I've been writing columns about the folly of placing most of the corporate security effort into perimeter firewalls for more than a decade. (See "Installing Complacency," "But will they pay attention this time?"  and "Crustacean security."

I can't say that my opinion has always been warmly received. After one presentation at an industry forum, I was accused of being an ivory-tower academic who did not have the faintest idea of the realities of corporate networks. I certainly was not alone in my view of perimeter firewalls, but most folks -- from auditors to security textbook authors -- strongly believed in some kind of perimeter-firewall panacea. But things may be starting to change.

Just to be clear, I do not think you should turn off all of your firewalls. I just think you should stop pretending that all of your fellow workers are perfect in their Internet habits and are thrilled with their pay and working environment. Exclusive reliance on a perimeter firewall gives you crustacean security -- security with a hard outer shell, which when (not if) penetrated offers up a tender and easy-to-pick inside.

Surfing to the wrong Web site, opening the wrong attachment or installing the wrong software can crack the shell, as can disgruntled employees. Firewalls close to the resources, such as servers, can be an effective way to protect the resources (as long as the firewalls filter outbound as well as inbound traffic).
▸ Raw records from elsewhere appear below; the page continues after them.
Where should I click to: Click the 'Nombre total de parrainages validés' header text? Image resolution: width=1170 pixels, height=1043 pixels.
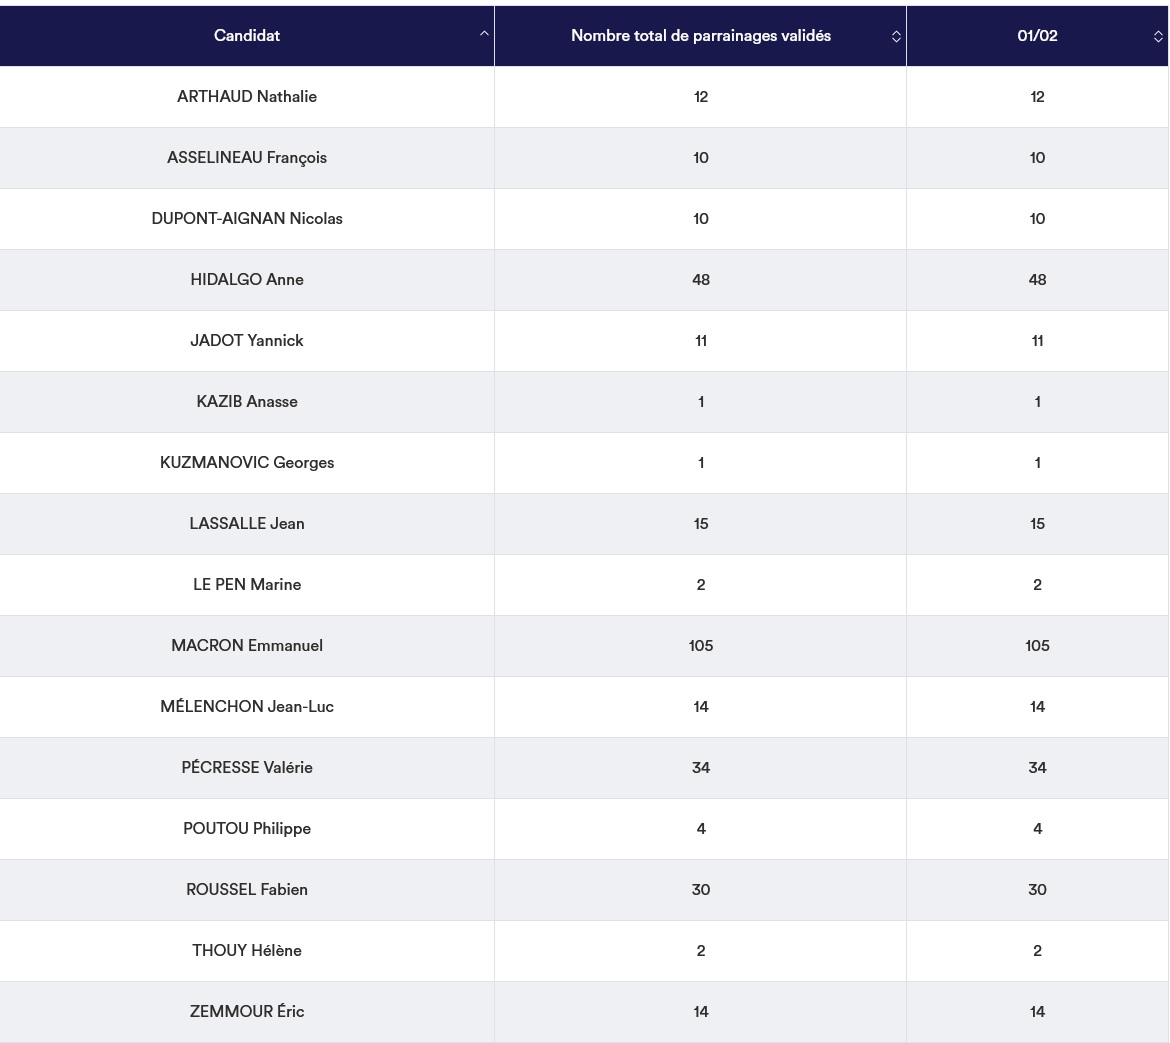coord(700,36)
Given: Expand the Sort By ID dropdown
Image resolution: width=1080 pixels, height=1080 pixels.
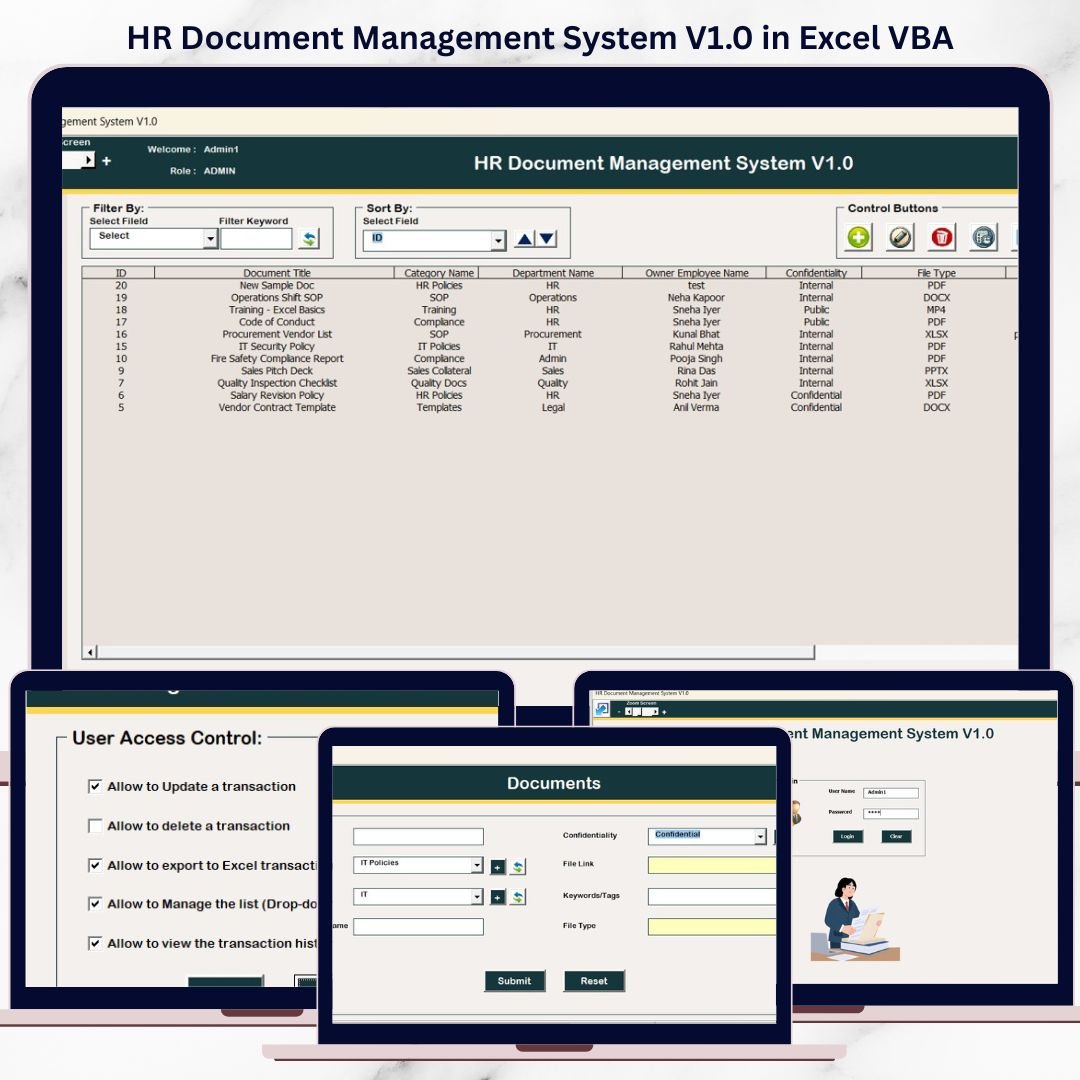Looking at the screenshot, I should click(498, 241).
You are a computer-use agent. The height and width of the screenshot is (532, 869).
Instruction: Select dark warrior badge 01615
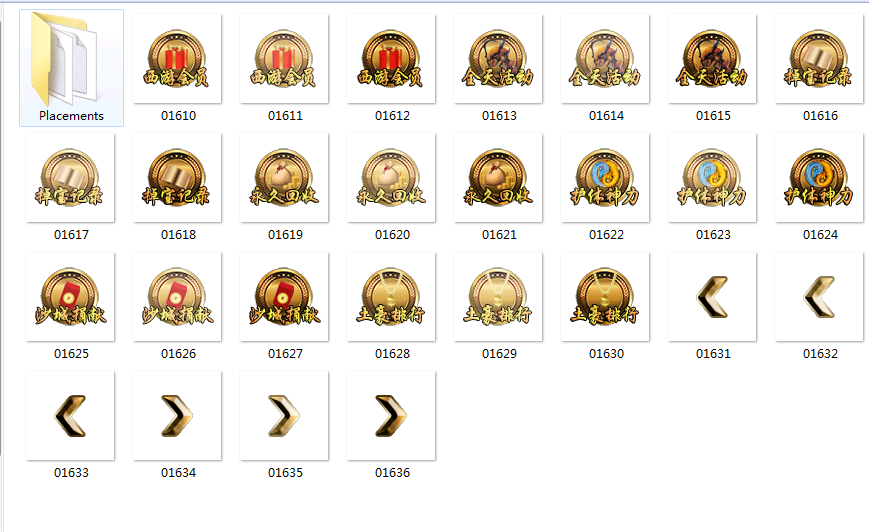coord(712,59)
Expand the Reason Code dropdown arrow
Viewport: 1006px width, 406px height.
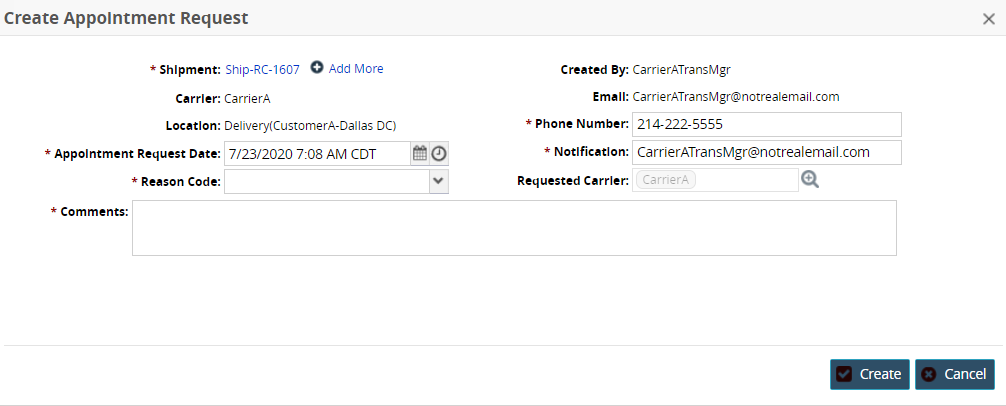click(438, 181)
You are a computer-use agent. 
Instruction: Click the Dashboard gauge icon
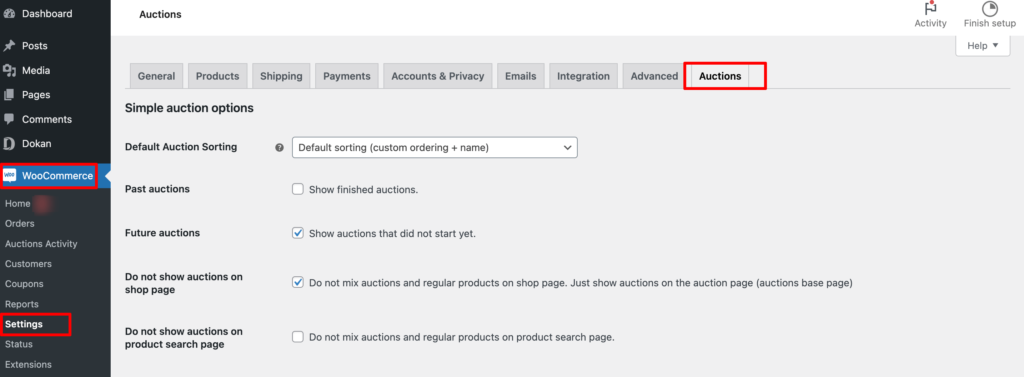9,14
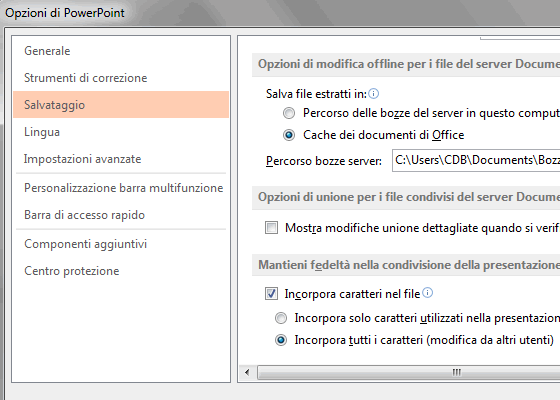Select the Salvataggio category
The height and width of the screenshot is (400, 560).
pyautogui.click(x=121, y=105)
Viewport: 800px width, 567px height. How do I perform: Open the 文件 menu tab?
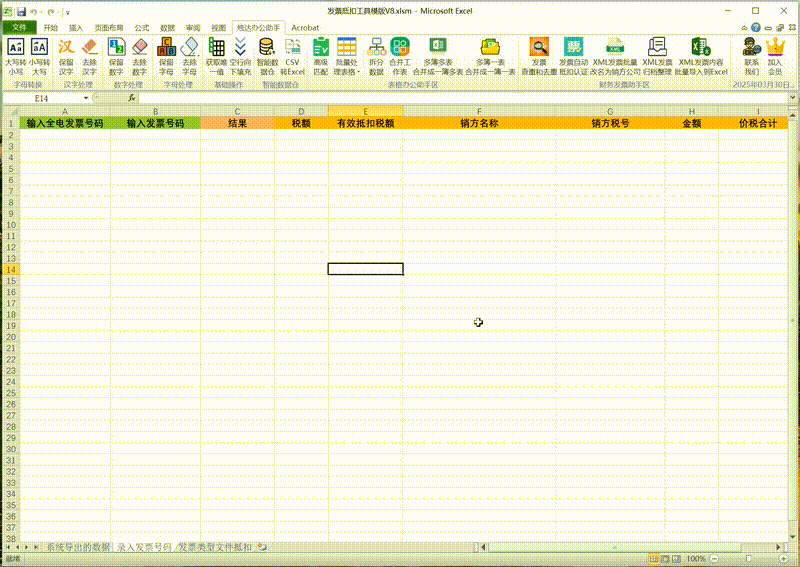click(18, 28)
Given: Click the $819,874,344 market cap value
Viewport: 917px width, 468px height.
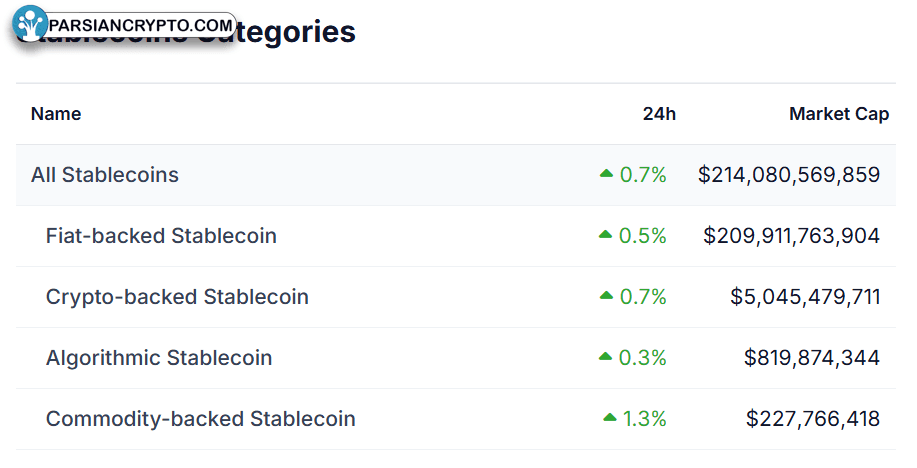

The Jericho Forum "a loose affiliation of interested corporate CISOs" affiliated with the Open Group has been making news of late advocating going further than I have argued for in putting firewalls in their place. They also have a cute new term for it: deperimeterization. The Jericho Forum developed a set of security "commandments" that do a good job of covering what many people, including me, would consider an enlightened view of security in depth.